_Assigned task:_ Print the data exactly as written, line for line, and leave its pictures behind.

==== Records for the exercise

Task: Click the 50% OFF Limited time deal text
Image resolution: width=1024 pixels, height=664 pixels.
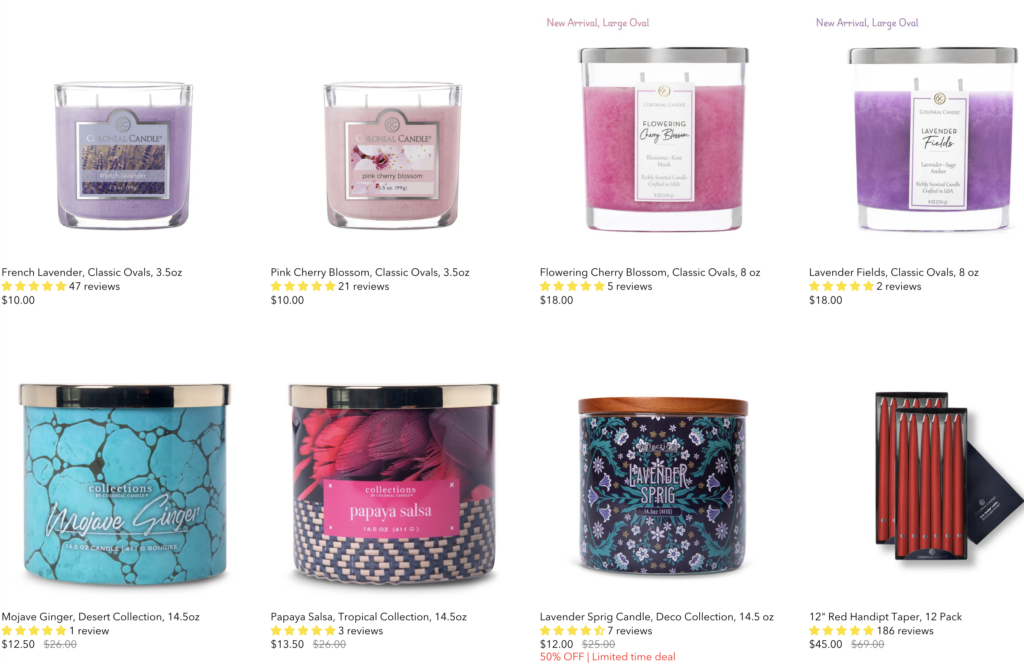Action: [x=607, y=657]
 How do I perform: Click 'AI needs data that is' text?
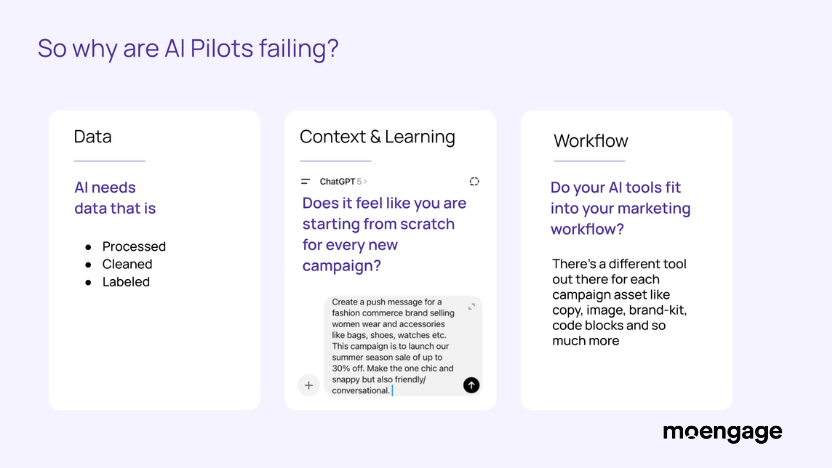(x=115, y=198)
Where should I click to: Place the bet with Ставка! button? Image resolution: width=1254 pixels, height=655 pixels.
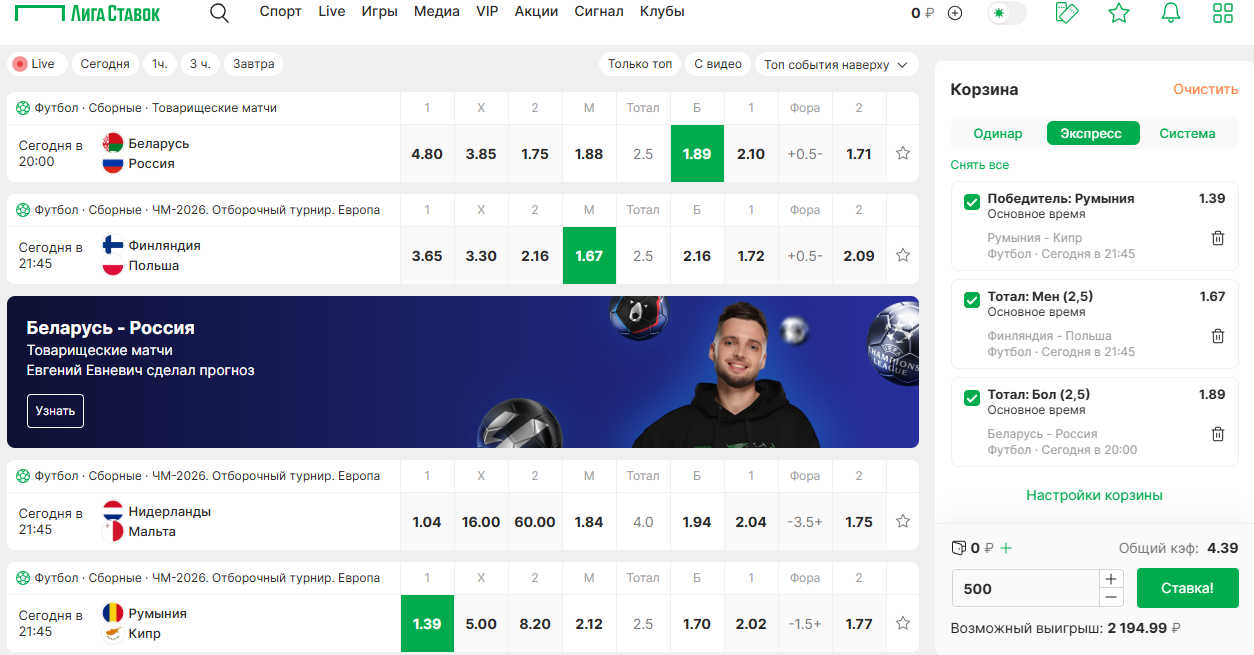tap(1188, 588)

========

_Output:_
Task: Click the 50% OFF Limited time deal text
Image resolution: width=1024 pixels, height=664 pixels.
Action: [x=607, y=657]
 How do I perform: Click 'AI needs data that is' text?
(x=115, y=198)
Where should I click to: Place the bet with Ставка! button? Image resolution: width=1254 pixels, height=655 pixels.
tap(1188, 588)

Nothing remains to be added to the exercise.